UVa Problem 707 Robbery (抢劫)

// Robbery (抢劫)
// PC/UVa IDs: 111205/707, Popularity: B, Success rate: average Level: 3
// Verdict: Accepted
// Submission Date: 2011-11-04
// UVa Run Time: 0.036s
//
// 版权所有(C)2011,邱秋。metaphysis # yeah dot net
//
// [解题方法]
// 提示:如何建图来同时刻画时间和空间?如何高效的遍历以确定可能的位置?如果解决了这两个问题,本问
// 题就解决了!

#include <iostream>

using namespace std;

#define MAXN 100

#define UNOBSERVED 0
#define OBSERVED 1
#define REACHABLE 2
#define I_AM_HERE 3

int width, height, timeLocked;
int grid[MAXN + 1][MAXN + 1][MAXN + 1];
int offset[5][2] = { { 0, 0 }, { -1, 0 }, { 0, -1 }, { 1, 0 }, { 0, 1 } };

// 先从最后时刻往前搜索,找到可以到达的位置,标记。
void backward_dfs(int time, int y, int x)
{
	if (time == 1)
	{
		grid[time][y][x] = REACHABLE;
		return;
	}

	for (int i = 0; i < 5; i++)
	{
		int tmpY = y + offset[i][0];
		int tmpX = x + offset[i][1];

		if (1 <= tmpY && tmpY <= height && 1 <= tmpX && tmpX <= width)
			if (grid[time - 1][tmpY][tmpX] == UNOBSERVED)
			{
				grid[time][y][x] = REACHABLE;
				backward_dfs(time - 1, tmpY, tmpX);
			}
			else if (grid[time - 1][tmpY][tmpX] == REACHABLE)
				grid[time][y][x] = REACHABLE;
	}
}

// 从前往后搜索,将可能的位置标记。
void forward_dfs(int time, int y, int x)
{
	if (time == timeLocked)
	{
		grid[time][y][x] = I_AM_HERE;
		return;
	}

	for (int i = 0; i < 5; i++)
	{
		int tmpY = y + offset[i][0];
		int tmpX = x + offset[i][1];
		
		if (1 <= tmpY && tmpY <= height && 1 <= tmpX && tmpX <= width)
			if (grid[time + 1][tmpY][tmpX] == REACHABLE)
			{
				grid[time][y][x] = I_AM_HERE;
				forward_dfs(time + 1, tmpY, tmpX);
			}
			else if (grid[time + 1][tmpY][tmpX] == I_AM_HERE)
				grid[time][y][x] = I_AM_HERE;
	}
}

int main(int ac, char *av[])
{
	int cases = 1;
	int messages;
	int current, left, top, right, bottom;

	while (cin >> width >> height >> timeLocked, width || height || timeLocked)

**任务要求 A**
这份 Robbery 解题代码的注释中写明的 UVa 运行时间是多少?
**任务要求 B**
请从这份 Robbery 解题代码的最后一行之后接着续写下去。
这些数据与此处无关。

**提取数据**
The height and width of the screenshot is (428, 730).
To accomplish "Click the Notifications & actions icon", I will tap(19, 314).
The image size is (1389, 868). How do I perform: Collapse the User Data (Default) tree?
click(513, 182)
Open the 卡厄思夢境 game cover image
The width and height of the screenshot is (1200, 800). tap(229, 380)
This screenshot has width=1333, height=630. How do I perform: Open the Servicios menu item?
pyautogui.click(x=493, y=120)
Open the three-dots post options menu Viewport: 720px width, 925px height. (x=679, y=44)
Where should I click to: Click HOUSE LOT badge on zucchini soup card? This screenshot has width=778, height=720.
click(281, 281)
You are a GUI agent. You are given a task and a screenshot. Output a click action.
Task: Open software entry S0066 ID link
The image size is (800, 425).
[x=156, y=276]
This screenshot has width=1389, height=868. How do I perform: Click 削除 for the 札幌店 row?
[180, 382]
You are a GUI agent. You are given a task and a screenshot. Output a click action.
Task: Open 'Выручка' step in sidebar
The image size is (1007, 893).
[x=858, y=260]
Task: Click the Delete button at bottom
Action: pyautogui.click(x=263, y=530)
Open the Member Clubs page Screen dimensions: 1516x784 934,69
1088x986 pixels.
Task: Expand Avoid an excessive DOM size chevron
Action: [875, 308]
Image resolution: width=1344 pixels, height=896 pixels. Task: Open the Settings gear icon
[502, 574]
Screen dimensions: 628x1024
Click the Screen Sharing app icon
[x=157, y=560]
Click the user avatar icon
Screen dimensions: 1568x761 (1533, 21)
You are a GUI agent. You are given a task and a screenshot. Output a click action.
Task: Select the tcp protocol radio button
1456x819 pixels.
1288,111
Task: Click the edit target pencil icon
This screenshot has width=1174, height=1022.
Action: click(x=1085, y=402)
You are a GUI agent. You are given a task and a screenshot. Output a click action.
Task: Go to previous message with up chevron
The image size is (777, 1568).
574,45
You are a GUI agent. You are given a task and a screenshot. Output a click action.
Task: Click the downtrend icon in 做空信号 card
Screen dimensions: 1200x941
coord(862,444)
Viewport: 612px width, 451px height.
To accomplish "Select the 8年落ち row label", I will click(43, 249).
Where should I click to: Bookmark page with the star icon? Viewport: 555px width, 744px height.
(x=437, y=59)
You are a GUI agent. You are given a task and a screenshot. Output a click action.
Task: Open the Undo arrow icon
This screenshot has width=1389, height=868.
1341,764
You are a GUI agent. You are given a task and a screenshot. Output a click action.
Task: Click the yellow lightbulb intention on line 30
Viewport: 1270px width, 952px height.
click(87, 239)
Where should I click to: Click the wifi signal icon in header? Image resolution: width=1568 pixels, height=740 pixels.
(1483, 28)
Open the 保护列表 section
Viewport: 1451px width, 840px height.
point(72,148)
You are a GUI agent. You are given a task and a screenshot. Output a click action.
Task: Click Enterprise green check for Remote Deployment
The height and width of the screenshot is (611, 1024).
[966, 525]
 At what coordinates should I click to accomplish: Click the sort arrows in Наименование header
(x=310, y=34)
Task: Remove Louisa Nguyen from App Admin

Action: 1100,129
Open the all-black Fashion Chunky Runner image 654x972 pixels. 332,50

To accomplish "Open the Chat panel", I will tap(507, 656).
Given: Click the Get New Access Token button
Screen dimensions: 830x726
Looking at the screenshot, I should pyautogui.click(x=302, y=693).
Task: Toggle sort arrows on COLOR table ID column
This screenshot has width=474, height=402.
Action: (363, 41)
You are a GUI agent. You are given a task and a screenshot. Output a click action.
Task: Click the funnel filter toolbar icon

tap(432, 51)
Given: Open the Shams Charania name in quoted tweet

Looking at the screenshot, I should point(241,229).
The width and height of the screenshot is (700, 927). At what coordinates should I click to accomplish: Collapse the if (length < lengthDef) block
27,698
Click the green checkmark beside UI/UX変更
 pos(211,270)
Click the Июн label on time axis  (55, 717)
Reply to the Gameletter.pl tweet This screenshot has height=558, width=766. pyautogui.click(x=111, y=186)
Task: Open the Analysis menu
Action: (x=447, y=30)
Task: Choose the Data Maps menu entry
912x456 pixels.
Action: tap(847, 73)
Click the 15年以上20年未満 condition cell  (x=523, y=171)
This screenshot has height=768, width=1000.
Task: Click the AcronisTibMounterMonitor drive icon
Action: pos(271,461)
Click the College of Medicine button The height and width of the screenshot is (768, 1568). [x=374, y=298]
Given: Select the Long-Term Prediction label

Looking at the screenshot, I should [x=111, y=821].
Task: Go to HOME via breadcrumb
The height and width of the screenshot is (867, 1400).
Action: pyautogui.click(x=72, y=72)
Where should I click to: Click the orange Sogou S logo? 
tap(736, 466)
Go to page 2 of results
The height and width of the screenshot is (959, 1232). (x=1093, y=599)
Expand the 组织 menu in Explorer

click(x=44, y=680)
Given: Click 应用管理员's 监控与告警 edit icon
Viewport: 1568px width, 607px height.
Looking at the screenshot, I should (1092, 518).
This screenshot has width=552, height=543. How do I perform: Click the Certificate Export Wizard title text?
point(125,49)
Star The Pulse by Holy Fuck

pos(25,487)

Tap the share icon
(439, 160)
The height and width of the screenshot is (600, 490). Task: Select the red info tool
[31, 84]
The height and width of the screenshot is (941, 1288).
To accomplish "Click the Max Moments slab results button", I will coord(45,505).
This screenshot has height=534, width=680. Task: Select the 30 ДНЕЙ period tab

**回答内容 A**
0.036s。

**回答内容 B**
	{
		cout << "Robbery #" << cases++ << ":\n";

		for (int t = 1; t <= timeLocked; t++)
			for (int y = 1; y <= height; y++)
				for (int x = 1; x <= width; x++)
					grid[t][y][x] = UNOBSERVED;
		
		// 读取各时间片的封锁范围,劫匪在该时刻不会在此范围内。
		cin >> messages;
		for (int i = 1; i <= messages; i++)
		{
			cin >> current >> left >> top >> right >> bottom;

			for (int y = top; y <= bottom; y++)
				for (int x = left; x <= right; x++)
					grid[current][y][x] = OBSERVED;
		}

		// 从最后一个时间片往前进行深度优先遍历。假设在时刻 t,劫匪在位置(width,
		// height),则在上一时刻 t - 1,劫匪只可能在(width - 1,height),
		// (width + 1,height),(width,height - 1),(width,height + 1)
		// (width,height)五个位置中的一个。注意需要经过正反两个方向的搜索才能确定
		// 通路上的可能位置。
		for (int y = 1; y <= height; y++)
			for (int x = 1; x <= width; x++)
				if (grid[timeLocked][y][x] == UNOBSERVED)
					backward_dfs(timeLocked, y, x);

		// 正向搜索以确定确实可行的位置。
		for (int y = 1; y <= height; y++)
			for (int x = 1; x <= width; x++)
				if (grid[1][y][x] == REACHABLE)
					forward_dfs(1, y, x);

		// 根据各个时间片可能位置的数量决定输出。
		bool nothing = true;
		pair < int, int > location;
		for (int t = 1; t <= timeLocked; t++)
		{
			int exactLocation = 0;
			for (int y = 1; y <= height; y++)
			{
				for (int x = 1; x <= width; x++)
					if (grid[t][y][x] == I_AM_HERE)
					{
						exactLocation++;
						location = make_pair(x, y);
						if (exactLocation > 1)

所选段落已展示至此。